● Exercise details
Format the lines below as a JSON list of strings, one string per line, skipping blank lines. Leave the pictures out.

================

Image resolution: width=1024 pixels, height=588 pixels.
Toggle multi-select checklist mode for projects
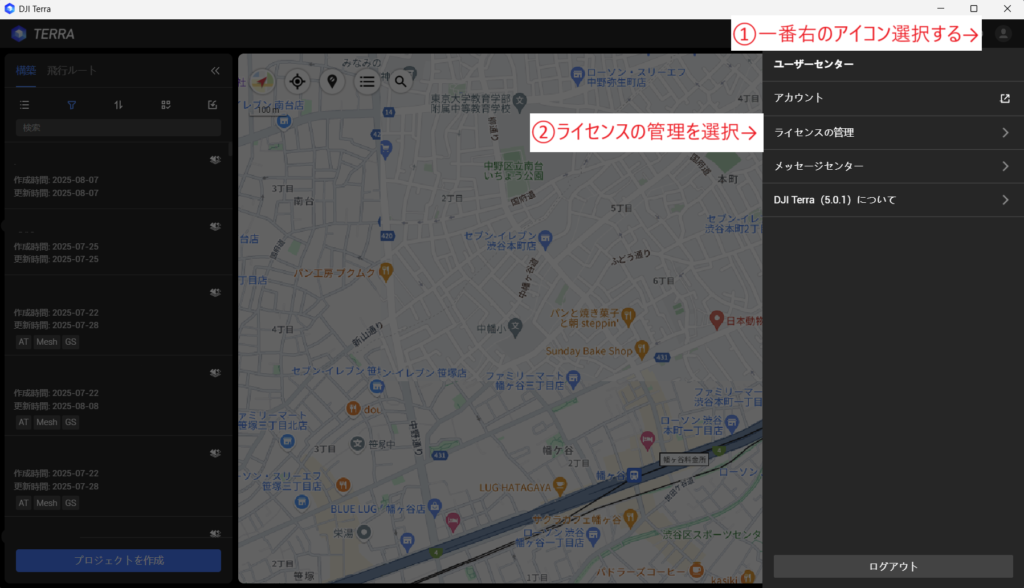pyautogui.click(x=165, y=104)
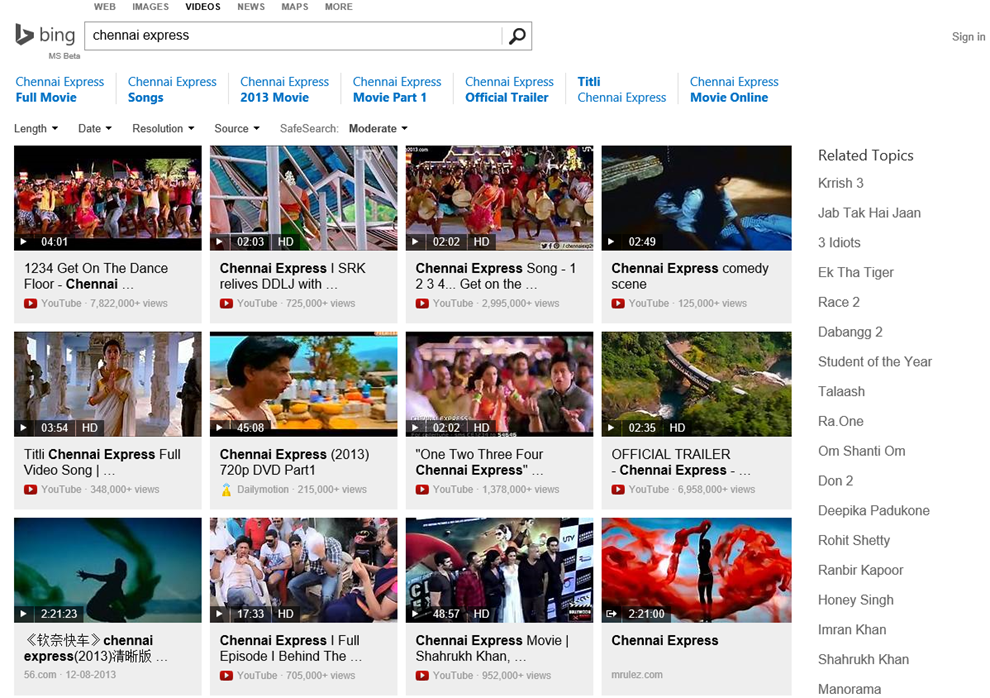Click Dailymotion icon under 720p DVD Part1
The image size is (990, 698).
[226, 489]
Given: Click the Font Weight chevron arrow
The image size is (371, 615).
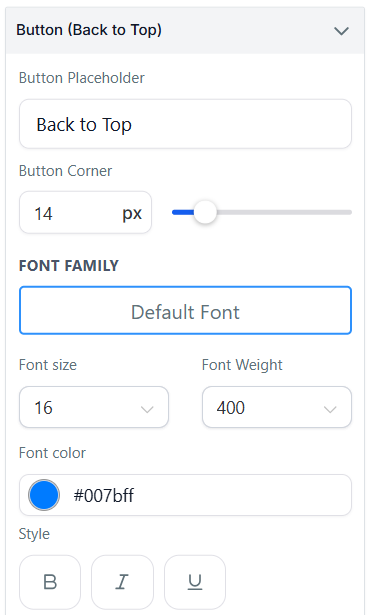Looking at the screenshot, I should coord(330,409).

================

● Answer to this exercise
[
  "Image resolution: width=1024 pixels, height=588 pixels.",
  "Toggle multi-select checklist mode for projects",
  "pyautogui.click(x=165, y=104)",
  "Click Dailymotion icon under 720p DVD Part1",
  "The image size is (990, 698).",
  "[226, 489]",
  "Given: Click the Font Weight chevron arrow",
  "The image size is (371, 615).",
  "Looking at the screenshot, I should coord(330,409)."
]